Occupational exposures and risk of nasopharyngeal carcinoma in a high-risk area: A population-based case-control study

Yufeng Chen, Ellen T Chang, Qing Liu, Yonglin Cai, Zhe Zhang, Guomin Chen, Qi-Hong Huang, Shang-Hang Xie, Su-Mei Cao, Wei-Hua Jia, Yuming Zheng, Yancheng Li, Longde Lin, Ingemar Ernberg, Dongming Wang, Weihong Chen, Ruimei Feng, Guangwu Huang, Yi-Xin Zeng, Hans-Olov Adami, Weimin Ye
Cancer 2021 April 6
33823062

BACKGROUND: The potential role of occupational exposures in the development of nasopharyngeal carcinoma (NPC) remains unclear, particularly in high-incidence areas.

METHODS: The authors conducted a population-based case-control study, consisting of 2514 incident NPC cases and 2586 randomly selected population controls, in southern China from 2010 to 2014. Occupational history and other covariates were self-reported using a questionnaire. Multivariate logistic regression was used to estimate odds ratios (ORs) with 95% confidence intervals (CIs) for the risk of NPC associated with occupational exposures. Restricted cubic splines were used to evaluate potentially nonlinear duration-response relations.

RESULTS: Individuals who had exposure to occupational dusts (OR, 1.45; 95% CI, 1.26-1.68), chemical vapors (OR, 1.37; 95% CI, 1.17-1.61), exhausts/smokes (OR, 1.42; 95% CI, 1.25-1.60), or acids/alkalis (OR, 1.56; 95% CI, 1.30-1.89) in the workplace had an increased NPC risk compared with those who were unexposed. Risk estimates for all 4 categories of occupational exposures appeared to linearly increase with increasing duration. Within these categories, occupational exposure to 14 subtypes of agents conferred significantly higher risks of NPC, with ORs ranging from 1.30 to 2.29, including dust from metals, textiles, cement, or coal; vapor from formaldehyde, organic solvents, or dyes; exhaust or smoke from diesel, firewood, asphalt/tar, vehicles, or welding; and sulfuric acid, hydrochloric acid, nitric acid, and concentrated alkali/ammonia.

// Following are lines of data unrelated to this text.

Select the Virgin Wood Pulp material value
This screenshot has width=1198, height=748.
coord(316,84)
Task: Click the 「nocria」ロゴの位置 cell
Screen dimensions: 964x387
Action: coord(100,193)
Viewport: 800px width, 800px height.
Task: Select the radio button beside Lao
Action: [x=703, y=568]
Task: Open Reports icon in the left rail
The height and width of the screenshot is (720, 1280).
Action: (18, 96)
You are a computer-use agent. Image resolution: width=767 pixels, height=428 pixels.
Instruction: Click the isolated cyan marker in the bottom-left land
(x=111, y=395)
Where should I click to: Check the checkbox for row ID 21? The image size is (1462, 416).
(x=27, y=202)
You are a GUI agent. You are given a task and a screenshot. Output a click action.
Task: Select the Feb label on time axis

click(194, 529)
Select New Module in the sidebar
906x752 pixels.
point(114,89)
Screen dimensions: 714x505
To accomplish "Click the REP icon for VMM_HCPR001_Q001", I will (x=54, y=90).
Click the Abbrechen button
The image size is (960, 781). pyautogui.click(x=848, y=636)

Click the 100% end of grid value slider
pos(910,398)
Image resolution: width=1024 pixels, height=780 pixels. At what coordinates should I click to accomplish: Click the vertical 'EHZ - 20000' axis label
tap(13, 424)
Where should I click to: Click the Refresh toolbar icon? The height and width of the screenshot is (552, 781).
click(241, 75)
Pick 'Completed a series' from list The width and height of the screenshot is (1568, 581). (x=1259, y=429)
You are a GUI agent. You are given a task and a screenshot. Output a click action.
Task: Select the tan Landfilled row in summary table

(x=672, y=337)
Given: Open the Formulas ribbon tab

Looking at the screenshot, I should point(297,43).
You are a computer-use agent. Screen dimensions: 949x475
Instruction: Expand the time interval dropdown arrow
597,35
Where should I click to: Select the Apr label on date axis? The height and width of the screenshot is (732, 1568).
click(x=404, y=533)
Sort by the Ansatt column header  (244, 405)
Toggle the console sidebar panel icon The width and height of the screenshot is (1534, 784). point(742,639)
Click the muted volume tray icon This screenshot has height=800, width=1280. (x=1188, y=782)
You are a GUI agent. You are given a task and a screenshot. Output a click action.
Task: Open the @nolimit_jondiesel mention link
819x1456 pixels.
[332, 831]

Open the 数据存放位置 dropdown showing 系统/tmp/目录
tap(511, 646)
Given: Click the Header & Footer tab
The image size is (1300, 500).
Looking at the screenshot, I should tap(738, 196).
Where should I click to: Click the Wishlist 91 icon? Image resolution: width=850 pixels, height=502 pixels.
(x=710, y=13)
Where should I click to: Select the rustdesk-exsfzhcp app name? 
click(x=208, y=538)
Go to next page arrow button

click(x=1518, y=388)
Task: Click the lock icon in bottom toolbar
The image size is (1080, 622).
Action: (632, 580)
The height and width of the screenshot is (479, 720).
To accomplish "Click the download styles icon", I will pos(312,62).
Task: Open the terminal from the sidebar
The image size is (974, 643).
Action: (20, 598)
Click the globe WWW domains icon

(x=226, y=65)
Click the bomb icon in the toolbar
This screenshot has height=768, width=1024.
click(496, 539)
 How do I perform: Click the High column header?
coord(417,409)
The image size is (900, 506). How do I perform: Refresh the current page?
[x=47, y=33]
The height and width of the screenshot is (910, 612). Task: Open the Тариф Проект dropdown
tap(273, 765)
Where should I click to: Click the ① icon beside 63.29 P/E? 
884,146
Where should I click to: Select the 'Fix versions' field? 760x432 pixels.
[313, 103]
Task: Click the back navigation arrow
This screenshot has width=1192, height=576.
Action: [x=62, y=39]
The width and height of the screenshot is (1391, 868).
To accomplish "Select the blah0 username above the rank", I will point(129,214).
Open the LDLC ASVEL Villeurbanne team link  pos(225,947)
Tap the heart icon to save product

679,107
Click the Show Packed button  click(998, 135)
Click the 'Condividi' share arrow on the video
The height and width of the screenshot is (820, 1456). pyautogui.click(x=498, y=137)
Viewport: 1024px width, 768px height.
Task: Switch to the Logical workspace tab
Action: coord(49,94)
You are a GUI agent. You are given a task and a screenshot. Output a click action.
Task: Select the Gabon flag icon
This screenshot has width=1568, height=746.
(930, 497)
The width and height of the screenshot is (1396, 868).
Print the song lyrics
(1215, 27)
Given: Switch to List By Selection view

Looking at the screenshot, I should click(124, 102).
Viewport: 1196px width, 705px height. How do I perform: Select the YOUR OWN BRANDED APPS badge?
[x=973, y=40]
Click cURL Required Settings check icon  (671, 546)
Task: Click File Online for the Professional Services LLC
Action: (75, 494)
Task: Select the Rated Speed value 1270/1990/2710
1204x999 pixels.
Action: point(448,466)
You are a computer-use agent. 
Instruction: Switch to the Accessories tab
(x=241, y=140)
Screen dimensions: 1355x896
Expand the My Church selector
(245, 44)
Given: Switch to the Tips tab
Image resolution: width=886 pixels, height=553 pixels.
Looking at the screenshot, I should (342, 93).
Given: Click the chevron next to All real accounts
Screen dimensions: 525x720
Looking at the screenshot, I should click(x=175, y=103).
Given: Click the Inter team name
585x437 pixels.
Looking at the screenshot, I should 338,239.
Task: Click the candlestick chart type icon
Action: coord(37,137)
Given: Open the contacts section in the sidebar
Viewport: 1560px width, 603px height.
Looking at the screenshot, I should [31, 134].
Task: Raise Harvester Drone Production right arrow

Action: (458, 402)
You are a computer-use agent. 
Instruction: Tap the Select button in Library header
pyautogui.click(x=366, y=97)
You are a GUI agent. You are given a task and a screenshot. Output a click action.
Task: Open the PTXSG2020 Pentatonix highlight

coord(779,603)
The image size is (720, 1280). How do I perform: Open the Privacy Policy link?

CONCLUSIONS: Occupational exposures to dusts, chemical vapors, exhausts/smokes, or acids/alkalis are associated with an excess risk of NPC. If the current results are causal, then the amelioration of workplace conditions might alleviate the burden of NPC in endemic areas.

LAY SUMMARY: The role of occupational exposures in the development of nasopharyngeal carcinoma (NPC) remains unclear, particularly in high-incidence areas. The authors conducted a population-based study with 2514 incident NPC cases and 2586 population controls in southern China and observed that occupational exposures were associated with an increased risk of NPC. Duration-response trends were observed with increasing duration of exposure. These findings provide new evidence supporting an etiologic role of occupational exposures for NPC in a high-incidence region.